When the GFC hit in 2008 fine dining suddenly became ‘conspicuous consumption’. ‘Fast Casual’ became the phrase on every food writer’s page. A revolution had begun.
Renowned chefs launched pared back (some might say pale imitations of their fine diners) while shoebox-sized cafes and restaurants opened from Manhattan to Melbourne with op shop furniture and mismatched china. Twitter was abuzz with food truck locations while there was already an ‘app for that’.
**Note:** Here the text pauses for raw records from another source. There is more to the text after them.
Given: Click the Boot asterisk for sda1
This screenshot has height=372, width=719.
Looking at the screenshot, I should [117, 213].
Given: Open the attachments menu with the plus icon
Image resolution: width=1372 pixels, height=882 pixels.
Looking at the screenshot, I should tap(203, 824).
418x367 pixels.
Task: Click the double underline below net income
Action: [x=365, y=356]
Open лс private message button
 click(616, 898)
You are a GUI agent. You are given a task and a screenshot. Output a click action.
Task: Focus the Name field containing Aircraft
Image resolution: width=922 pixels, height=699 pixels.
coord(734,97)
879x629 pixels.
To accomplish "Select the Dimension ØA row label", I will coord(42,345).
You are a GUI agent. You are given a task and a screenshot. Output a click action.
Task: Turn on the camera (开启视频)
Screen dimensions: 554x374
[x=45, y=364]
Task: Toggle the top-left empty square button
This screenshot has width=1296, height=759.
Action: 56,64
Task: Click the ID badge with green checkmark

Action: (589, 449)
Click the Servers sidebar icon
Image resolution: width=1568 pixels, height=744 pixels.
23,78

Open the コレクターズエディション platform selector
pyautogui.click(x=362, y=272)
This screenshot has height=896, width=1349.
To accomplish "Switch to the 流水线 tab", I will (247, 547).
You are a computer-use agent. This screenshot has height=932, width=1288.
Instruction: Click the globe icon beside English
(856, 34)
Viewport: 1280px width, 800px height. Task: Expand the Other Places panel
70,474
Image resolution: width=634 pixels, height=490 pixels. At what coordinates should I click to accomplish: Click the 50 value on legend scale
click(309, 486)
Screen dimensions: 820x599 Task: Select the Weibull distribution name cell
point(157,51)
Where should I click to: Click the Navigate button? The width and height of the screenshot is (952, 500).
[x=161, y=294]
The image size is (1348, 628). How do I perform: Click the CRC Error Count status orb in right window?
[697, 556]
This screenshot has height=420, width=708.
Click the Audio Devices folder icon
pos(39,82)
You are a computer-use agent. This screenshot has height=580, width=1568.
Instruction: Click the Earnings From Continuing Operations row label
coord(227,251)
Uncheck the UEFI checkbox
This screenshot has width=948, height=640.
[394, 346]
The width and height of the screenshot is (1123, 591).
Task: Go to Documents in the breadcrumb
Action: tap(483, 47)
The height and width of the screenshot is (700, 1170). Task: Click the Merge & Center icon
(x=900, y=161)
Burger chains were opened by celebrity chefs and Instagrammers were there to capture it all. We went from 3 courses to share plates. Many hotels and resorts hung onto high gastronomy with their captive market. Some went from fine diners with tablecloths and crystal to the fine fast food concept overnight. Simpler, less refined dishes became the new norm.
Danny Meyer had already taken the leap with Shake Shack way back in 2004. In Australia, celebrity chef George Calombaris launched Jimmy Grants in 2013. The Mr Papadopoulos does its job as only a lamb souvlaki with chips can. A perfect respite during a day of shopping.
Next, it was one of Australia’s best operators Neil Perry who embraced the concept opening Burger Project with locations across Australia. The Cape Grim is superb. The Classic is delicious and the American Cheese has that little extra that makes for the perfect burger. There are definite Shake Shack influences on the menu. But that is where the similarities end; the burgers and fries at Burger Project win hands down – everytime.
Many fine dining restaurants answered with degustation-only menus while others got thinking. Chef Peter Ungár re-invented the wheel or perhaps better evolved the model at Boston’s Tasting Counter. His restaurant provides a sense of theatre without all the bells and whistles. This is experiential fine dining pared back. No waiters, no tips; just toqued chefs serving you an extraordinary, tailored degustation at the counter with a sommelier pouring paired drops.
No one could believe when Eleven Madison Park’s Daniel Humm and Will Guidara said they were coming along for the fine fast food ride. In April last year, they opened Made Nice NYC a couple of blocks from their World’s 50 Best number one.
You choose from nine or so items, add a drink and order from an employee with iPad in hand. The menu changes regularly and reflects the seasons. You wait a few minutes for your order before battling for a seat.
The food is said to be inspired or re-imagined from Eleven Madison Park classics. We tried the Spicy Beef Salad ( and Autumn Chicken with a NY lager and a New York Rosé. The Chicken was a tasty lunchtime dish with all the elements working together as a whole. The Spicy Beef was definitely that while the other ingredients were a little lacklustre and didn’t offer a lot of support.
The Made Nice Chicken ($22) is served at night and according to Instagram is delicious. Happy customers also rave about the Milk and Honey soft serve – dusted with bits made from milk and honey. New Yorkers appear to have embraced Made Nice. The food is fast and healthy and priced right.
Is there a push back to fine dining on the horizon? Have valuable lessons been learned? Is fine fast food the new normal? Or do restaurant-goers want to be fussed over? These are the questions we look forward to being answered in 2018.